**Problema planteado 1:** Resume de forma más breve el párrafo del texto sobre Manuel Rojas que comienza con "En el tono inicial de este fragmento", conservando sus datos principales.
**Problema planteado 2:** Copia el pasaje del texto sobre Manuel Rojas desde "En el tono inicial" hasta "de la noche.", cambiando "ternura" por "compasión".
**Problema planteado 3:** ¿Qué obra de Thomas Mann se menciona en el texto sobre Manuel Rojas?

== Fragmento del documento ==

En el tono inicial de este fragmento puede existir una reminiscencia de algo que dijera Thomas Mann en La montaña mágica[7] y en las palabras finales un eco de cierta esperanza revolucionaria y de una amable utopía soñada en tiempos de juvenil anarquismo. Pero ése no es el mensaje de Manuel Rojas. Ni especula ociosamente ni canta himnos libertarios. La vida, el tiempo, el hombre, la soledad del hombre, su desamparo y la ternura que de alguna parte brota, que rompe al hombre o a la mujer como una gruta donde bebe y se refresca el condenado, he ahí la materia de su reflexión constante, la materia que se levanta desde la escoria y flota para adquirir la forma santa del halo sobre cada sacrificio, a cada instante del día y de la noche.

===
== Información mostrada ==

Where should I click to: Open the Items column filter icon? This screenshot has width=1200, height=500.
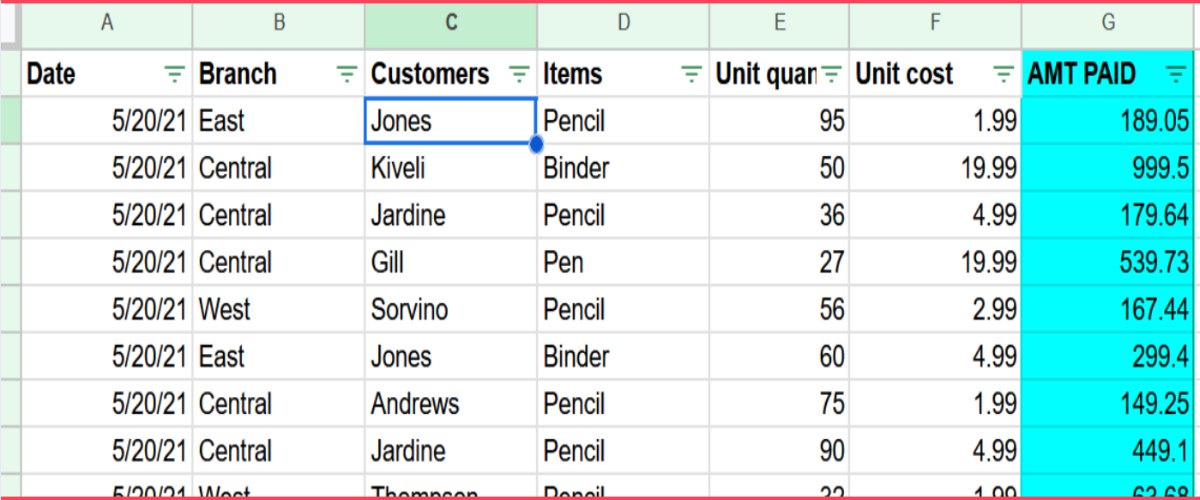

===

**Solución escrita 1:** El tono inicial del fragmento puede recordar algo dicho por Thomas Mann en La montaña mágica, y sus palabras finales pueden evocar una esperanza revolucionaria y una utopía del anarquismo juvenil. Sin embargo, ese no es el mensaje de Manuel Rojas, que no especula ociosamente ni canta himnos libertarios. Su reflexión constante se centra en la vida, el tiempo, el hombre, su soledad y su desamparo, y en la ternura que brota y refresca al condenado. Esa materia se eleva desde la escoria hasta adquirir la forma santa del halo sobre cada sacrificio.

**Solución escrita 2:**
En el tono inicial de este fragmento puede existir una reminiscencia de algo que dijera Thomas Mann en La montaña mágica[7] y en las palabras finales un eco de cierta esperanza revolucionaria y de una amable utopía soñada en tiempos de juvenil anarquismo. Pero ése no es el mensaje de Manuel Rojas. Ni especula ociosamente ni canta himnos libertarios. La vida, el tiempo, el hombre, la soledad del hombre, su desamparo y la compasión que de alguna parte brota, que rompe al hombre o a la mujer como una gruta donde bebe y se refresca el condenado, he ahí la materia de su reflexión constante, la materia que se levanta desde la escoria y flota para adquirir la forma santa del halo sobre cada sacrificio, a cada instante del día y de la noche.

**Solución escrita 3:** Se menciona La montaña mágica.